By the end (and you might consider this a bit of a spoiler so feel free to skip this paragraph if you like surprises), all I wanted to know was whether or not it was real. Call it the Doll Bones question, if you like. Was there magic? Is there such a place as Aquavania? Or was this all just some complex construct in the hero’s mind? I will say that it’s very interesting to read what appears to be a mystery novel where the reader is convinced that the detective is barking up the wrong tree. A kid reading this book (or teen) is going to be easily convinced from the get-go that Fiona is telling the truth about Aquavania. Yet as the book continues you grow less and less certain. Until, of course, there’s the moment when everything seems to confirm Fiona’s story . . . but what if it doesn’t? Is there more than one way to read her crazy tales? Does she absolutely HAVE to be telling the truth the whole time? Is Starmer, therefore, a good enough author that he can make a young reader, naturally inclined to believe a heroine as charming as Fiona, doubt their own assumptions? It’s a tricky proposition but I think he’s up to it.
I’ll now let you in on a little secret. You know that picture book, Harold and the Purple Crayon? You know why I don’t particularly like it? It’s because that book perfectly highlights my own personal nightmare. You’re trapped in a world of your own design and making and you haven’t the will to even wish yourself out of it. You’ve exchanged fantasy perfection (nine kinds of pie and all) for reality and you can no longer extricate yourself from your own brain. For me, that’s the beauty and pure unadulterated horror of The Riverman. Most fantasy novels cause their readers to wish they could rush headlong out of their mundane existence into a fantasy realm (Hogwarts being the best example). This book makes you want to cling to reality desperately with both hands and never ever let go. It’s probably significant that the parts of the book I found the most interesting weren’t the ones in Aquavania (though the penguin quoting Charlotte’s Web was cute) but the ones in the real world.

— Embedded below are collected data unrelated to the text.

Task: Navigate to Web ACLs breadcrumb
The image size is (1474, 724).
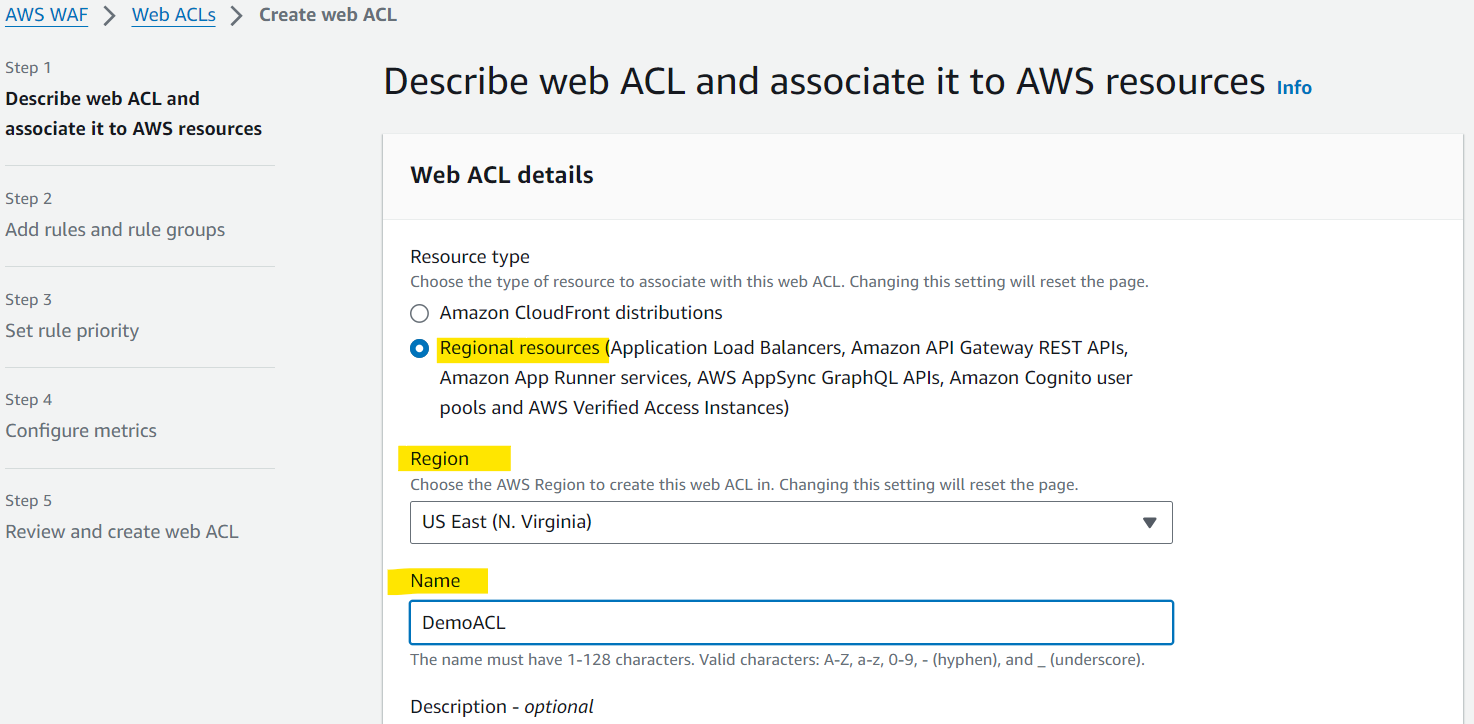Action: 174,15
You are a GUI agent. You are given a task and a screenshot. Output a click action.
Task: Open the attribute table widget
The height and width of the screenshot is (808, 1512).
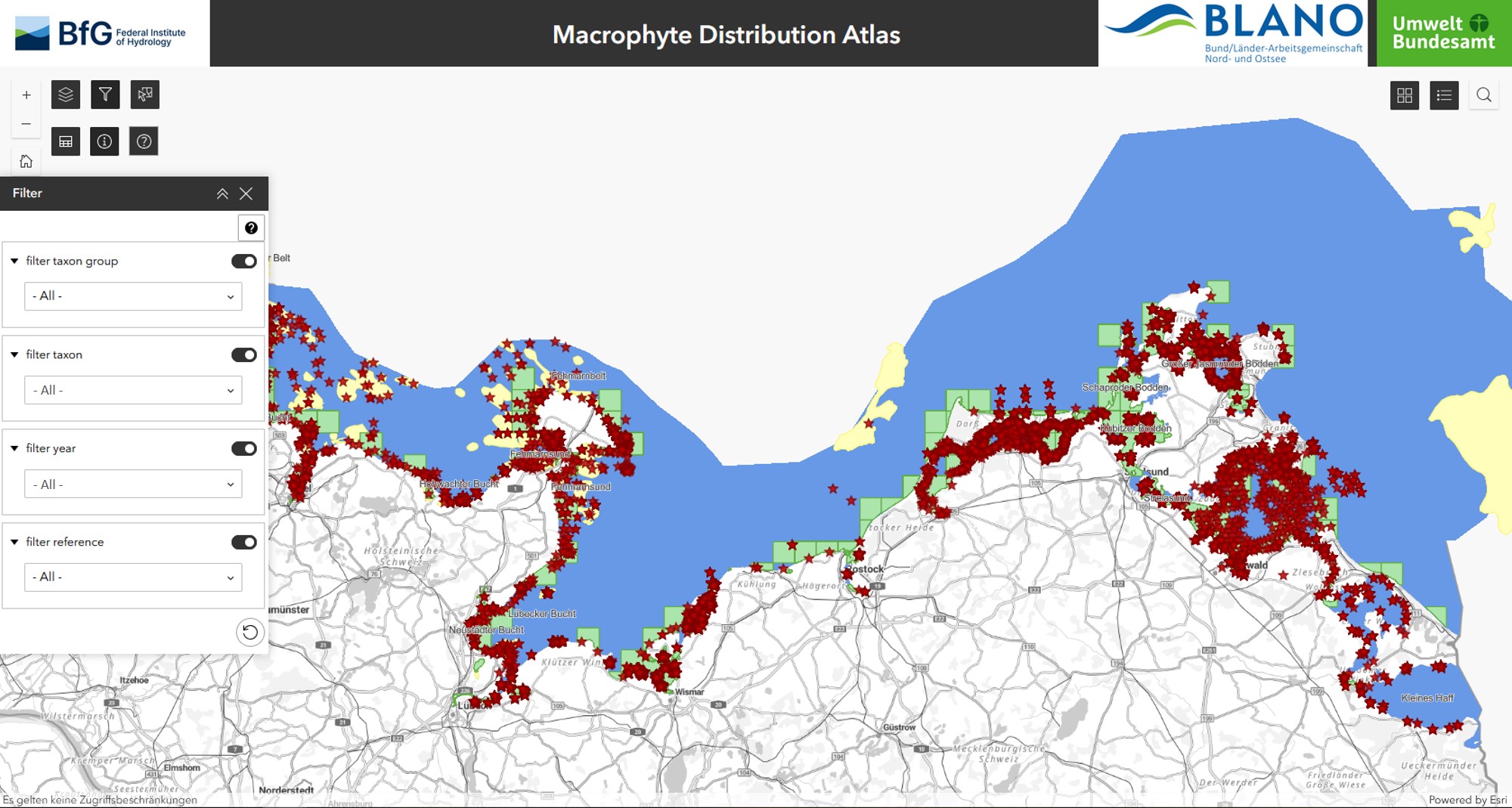coord(66,141)
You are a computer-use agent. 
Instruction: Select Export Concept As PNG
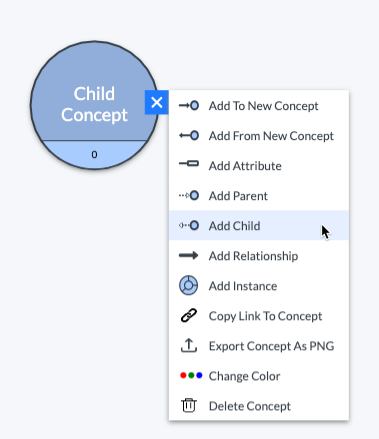pos(259,346)
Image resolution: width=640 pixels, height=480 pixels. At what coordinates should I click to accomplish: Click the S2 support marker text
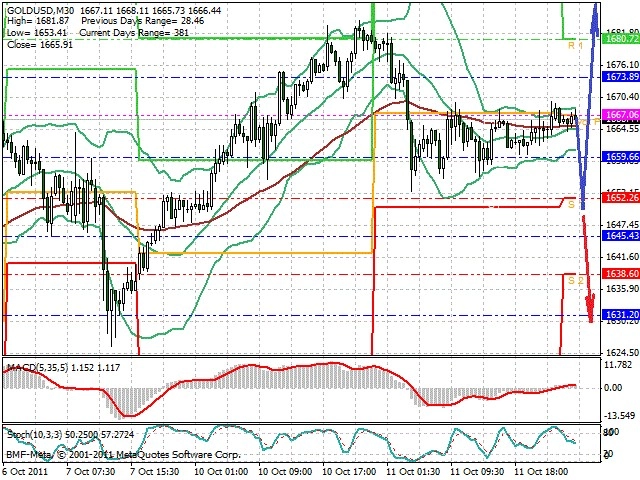coord(576,280)
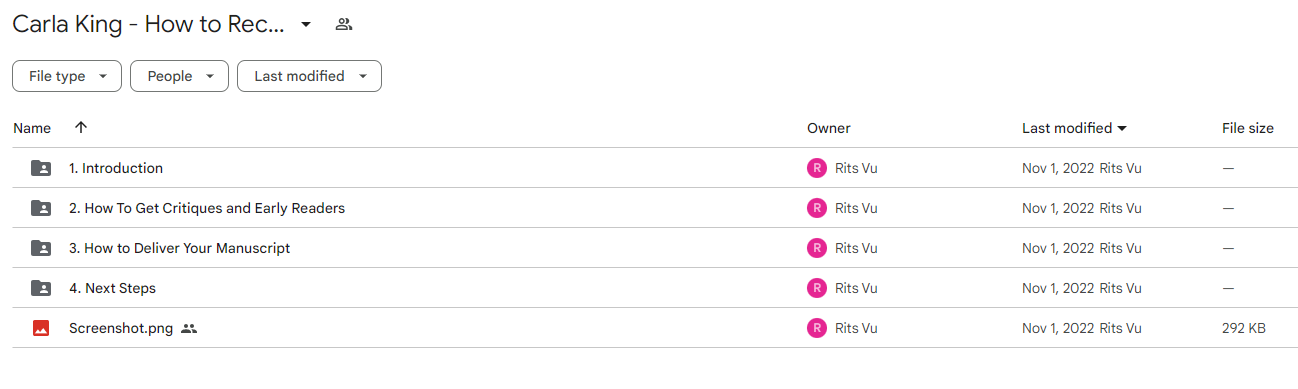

So in the end, what is this book? A cautionary tale for people who live too much inside their own heads? Can we truly say that it’s a coincidence that Charlie, the video game king, typifies this? Or is it a grand metaphor for first love? It’s the first in a trilogy though you wouldn’t know it from the packaging, design, or writing. To my mind, this book stands alone. The Riverman may also be the world’s greatest book discussion title. You could talk about this puppy with your peers until the cows come home. This review is just the tip of the iceberg (you don’t wanna think about the iceberg). Once everyone’s read it, I’m going to have SO much more to say. A good book does that. It gives your tongue wings. The Riverman may creep you out and make you want to hide under the covers for a good long while, but just TRY to set it down. Can’t be done. And that is what I look for in a book.
For ages 11 and up.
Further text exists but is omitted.